His eyelids flutter. Markings brighten slightly then dim. Coming around.
“Hey.” I touch his shoulder carefully. “Can you hear me? You’re okay. Well. You’re alive. That counts as okay for now.”
His eyes open. Glow faint amber for just a second before fading to silver-gold. He blinks up at me, disoriented.
“Aris?” My name comes out slurred. “What...”
Relief floods through me. “Yeah. I’m here. You collapsed.” I keep my hand on his shoulder. Grounding contact for both of us. “Don’t try to sit up yet. Just breathe.”
He’s staring up at me. Disoriented and vulnerable in a way I’ve never seen him. No walls. No control. Just raw confusion and dawning horror as the memories come back.
I tighten my grip on his shoulder. “Stay with me. Right here. Don’t go anywhere in your head yet.”

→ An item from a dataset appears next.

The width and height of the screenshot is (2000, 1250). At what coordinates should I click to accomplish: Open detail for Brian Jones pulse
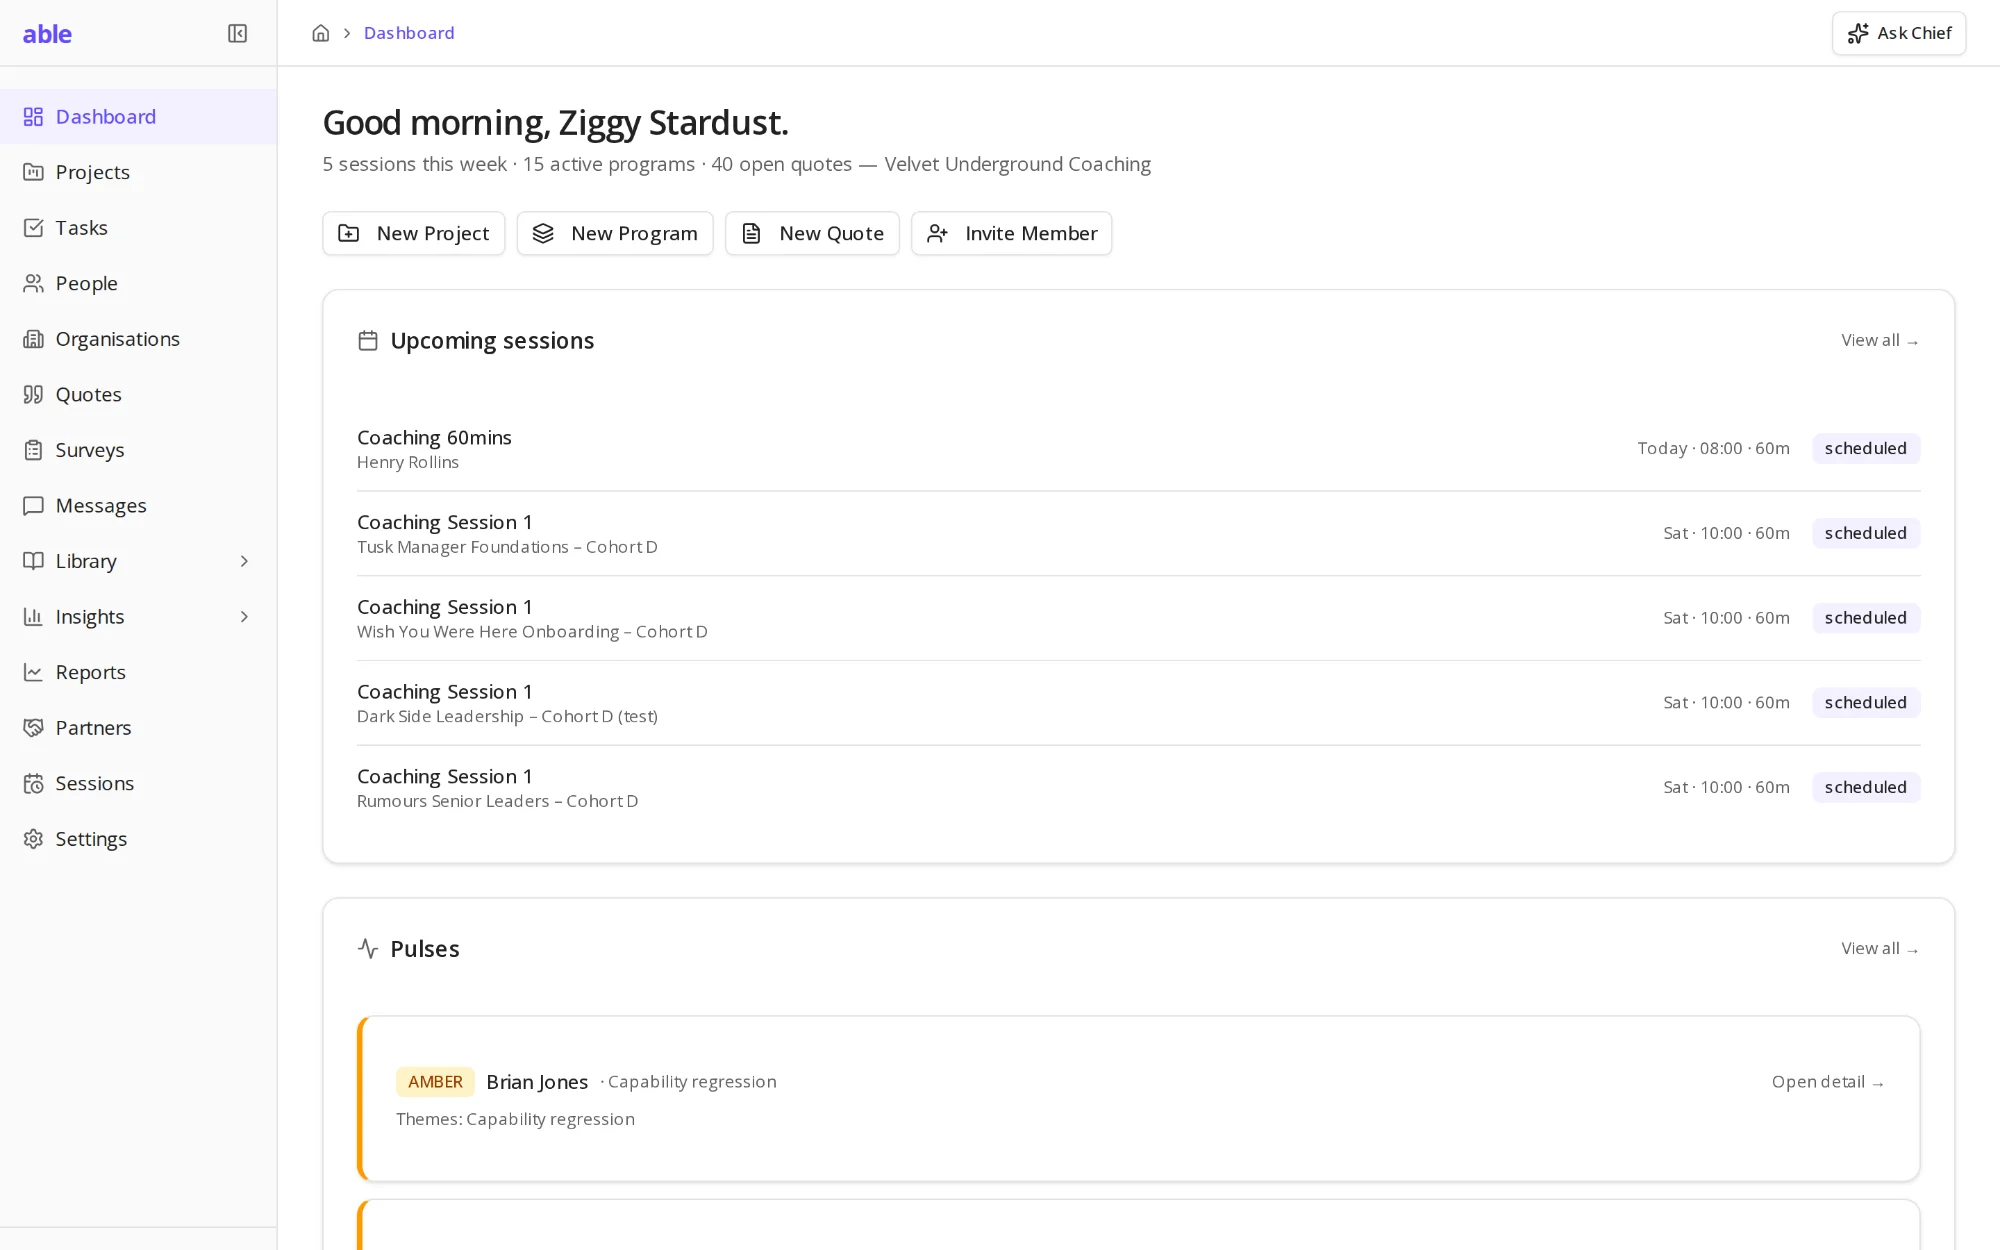1827,1082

His hand comes up to grip my wrist, while mine still rests on his shoulder. Not tight enough to hurt, but firm. Anchoring himself. His skin is fever-hot against mine.
We stay like that for a moment, neither of us letting go.
Not yet.
I watch his gaze travel around the chamber. He takes in the dead hunters, the fading light on the walls, and Sarpi’s body.
Watch the memories click into place.
My hands are shaking. Can’t stop them. The adrenaline is crashing and taking my composure with it. I force myself to breathe. In. Out. In. Out.
Sarpi is dead. Tynrax almost died. We’re stranded. Five thousand people are counting on us.
I can fall apart later.
The ground trembles beneath us.
Another aftershock.
Larger than the last one. And I can hear rocks sliding down the cliff face outside. Hear something metal groan in the distance.
The ship. Please don’t let it be the ship.